» What you should do
Set down exactly the lines in the records below that run from the line with "The image size is (952, 1269)." to the line with "Click the Save Project", inclusive, and nothing more.

» Input material
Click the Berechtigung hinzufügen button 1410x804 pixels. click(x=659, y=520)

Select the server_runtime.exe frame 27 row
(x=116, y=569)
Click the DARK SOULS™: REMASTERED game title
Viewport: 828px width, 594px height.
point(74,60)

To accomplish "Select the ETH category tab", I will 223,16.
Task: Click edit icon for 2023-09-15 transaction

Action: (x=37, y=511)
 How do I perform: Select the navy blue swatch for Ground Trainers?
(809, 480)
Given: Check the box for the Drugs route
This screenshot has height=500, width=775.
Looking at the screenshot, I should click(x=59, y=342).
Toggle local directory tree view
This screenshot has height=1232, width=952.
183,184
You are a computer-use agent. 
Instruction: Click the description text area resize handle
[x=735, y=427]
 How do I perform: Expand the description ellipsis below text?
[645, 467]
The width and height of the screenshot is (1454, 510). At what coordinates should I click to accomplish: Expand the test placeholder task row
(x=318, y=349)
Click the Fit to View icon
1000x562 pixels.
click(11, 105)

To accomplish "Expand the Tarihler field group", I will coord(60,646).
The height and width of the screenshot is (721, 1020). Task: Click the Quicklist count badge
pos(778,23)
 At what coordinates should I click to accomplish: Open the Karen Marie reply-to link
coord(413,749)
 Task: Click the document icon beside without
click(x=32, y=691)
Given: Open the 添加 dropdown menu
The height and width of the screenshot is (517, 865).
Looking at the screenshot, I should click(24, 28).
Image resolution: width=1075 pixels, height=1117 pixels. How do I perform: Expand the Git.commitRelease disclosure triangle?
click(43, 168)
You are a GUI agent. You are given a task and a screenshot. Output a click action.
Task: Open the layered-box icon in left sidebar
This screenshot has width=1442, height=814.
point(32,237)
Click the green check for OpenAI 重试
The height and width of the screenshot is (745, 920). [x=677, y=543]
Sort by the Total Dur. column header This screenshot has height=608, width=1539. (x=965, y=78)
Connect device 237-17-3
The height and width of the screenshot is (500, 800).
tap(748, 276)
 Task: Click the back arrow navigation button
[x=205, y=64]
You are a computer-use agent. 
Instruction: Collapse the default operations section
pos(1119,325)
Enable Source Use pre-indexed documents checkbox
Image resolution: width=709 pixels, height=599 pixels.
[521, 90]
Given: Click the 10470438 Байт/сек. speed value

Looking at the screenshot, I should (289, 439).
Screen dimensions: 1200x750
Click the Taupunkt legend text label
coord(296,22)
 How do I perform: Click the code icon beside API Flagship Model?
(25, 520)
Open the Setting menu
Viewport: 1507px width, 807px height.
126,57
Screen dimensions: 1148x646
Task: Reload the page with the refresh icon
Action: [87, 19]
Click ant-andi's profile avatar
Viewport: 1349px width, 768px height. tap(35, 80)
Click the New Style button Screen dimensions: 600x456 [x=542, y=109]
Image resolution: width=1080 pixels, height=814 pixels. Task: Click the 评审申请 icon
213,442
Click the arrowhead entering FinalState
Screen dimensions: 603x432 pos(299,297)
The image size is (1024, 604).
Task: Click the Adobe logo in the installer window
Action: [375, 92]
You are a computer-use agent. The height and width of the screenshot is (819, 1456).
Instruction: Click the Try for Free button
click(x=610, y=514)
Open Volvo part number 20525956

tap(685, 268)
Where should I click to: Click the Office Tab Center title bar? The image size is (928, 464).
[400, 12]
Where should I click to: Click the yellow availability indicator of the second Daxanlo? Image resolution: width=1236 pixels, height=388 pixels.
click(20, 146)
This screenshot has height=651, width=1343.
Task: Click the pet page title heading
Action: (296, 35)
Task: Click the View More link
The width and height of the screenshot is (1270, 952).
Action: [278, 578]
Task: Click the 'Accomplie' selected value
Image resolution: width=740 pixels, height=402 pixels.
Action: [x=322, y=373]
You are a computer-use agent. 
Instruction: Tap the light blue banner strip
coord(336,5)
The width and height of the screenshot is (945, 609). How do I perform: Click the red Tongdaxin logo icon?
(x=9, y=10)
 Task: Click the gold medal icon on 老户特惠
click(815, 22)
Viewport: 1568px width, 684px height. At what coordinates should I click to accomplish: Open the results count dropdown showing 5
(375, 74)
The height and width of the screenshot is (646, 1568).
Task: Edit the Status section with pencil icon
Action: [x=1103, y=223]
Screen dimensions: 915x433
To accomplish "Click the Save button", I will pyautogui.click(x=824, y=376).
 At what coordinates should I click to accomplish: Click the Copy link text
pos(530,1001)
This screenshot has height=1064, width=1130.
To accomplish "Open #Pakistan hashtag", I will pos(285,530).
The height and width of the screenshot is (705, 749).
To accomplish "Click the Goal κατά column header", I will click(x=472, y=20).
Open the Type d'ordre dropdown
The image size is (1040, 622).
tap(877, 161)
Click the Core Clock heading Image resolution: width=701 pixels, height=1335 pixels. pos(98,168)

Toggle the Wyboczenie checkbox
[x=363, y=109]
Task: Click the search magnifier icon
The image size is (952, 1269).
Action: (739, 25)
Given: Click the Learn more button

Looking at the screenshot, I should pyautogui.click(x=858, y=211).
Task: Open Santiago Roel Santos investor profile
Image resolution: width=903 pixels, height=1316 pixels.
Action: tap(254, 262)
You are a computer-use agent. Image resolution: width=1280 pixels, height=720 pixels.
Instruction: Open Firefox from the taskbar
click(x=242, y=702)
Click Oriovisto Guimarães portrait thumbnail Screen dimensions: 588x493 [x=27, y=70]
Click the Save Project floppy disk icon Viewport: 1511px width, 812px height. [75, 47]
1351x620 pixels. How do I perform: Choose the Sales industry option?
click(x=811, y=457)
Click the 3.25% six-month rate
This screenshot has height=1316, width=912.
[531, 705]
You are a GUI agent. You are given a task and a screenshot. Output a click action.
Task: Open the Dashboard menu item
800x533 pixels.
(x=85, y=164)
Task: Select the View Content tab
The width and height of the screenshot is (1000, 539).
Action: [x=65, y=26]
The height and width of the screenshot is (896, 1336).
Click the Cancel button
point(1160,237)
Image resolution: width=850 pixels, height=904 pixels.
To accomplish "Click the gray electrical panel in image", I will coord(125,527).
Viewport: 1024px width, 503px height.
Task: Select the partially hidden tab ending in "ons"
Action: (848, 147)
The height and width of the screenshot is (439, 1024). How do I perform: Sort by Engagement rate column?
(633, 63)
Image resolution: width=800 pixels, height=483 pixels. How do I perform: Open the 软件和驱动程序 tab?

» Output below
The image size is (952, 1269).
Action: (739, 25)
Given: Click the Learn more button

Looking at the screenshot, I should pyautogui.click(x=858, y=211).
Task: Open Santiago Roel Santos investor profile
Image resolution: width=903 pixels, height=1316 pixels.
Action: tap(254, 262)
You are a computer-use agent. Image resolution: width=1280 pixels, height=720 pixels.
Instruction: Open Firefox from the taskbar
click(x=242, y=702)
Click Oriovisto Guimarães portrait thumbnail Screen dimensions: 588x493 [x=27, y=70]
Click the Save Project floppy disk icon Viewport: 1511px width, 812px height. [75, 47]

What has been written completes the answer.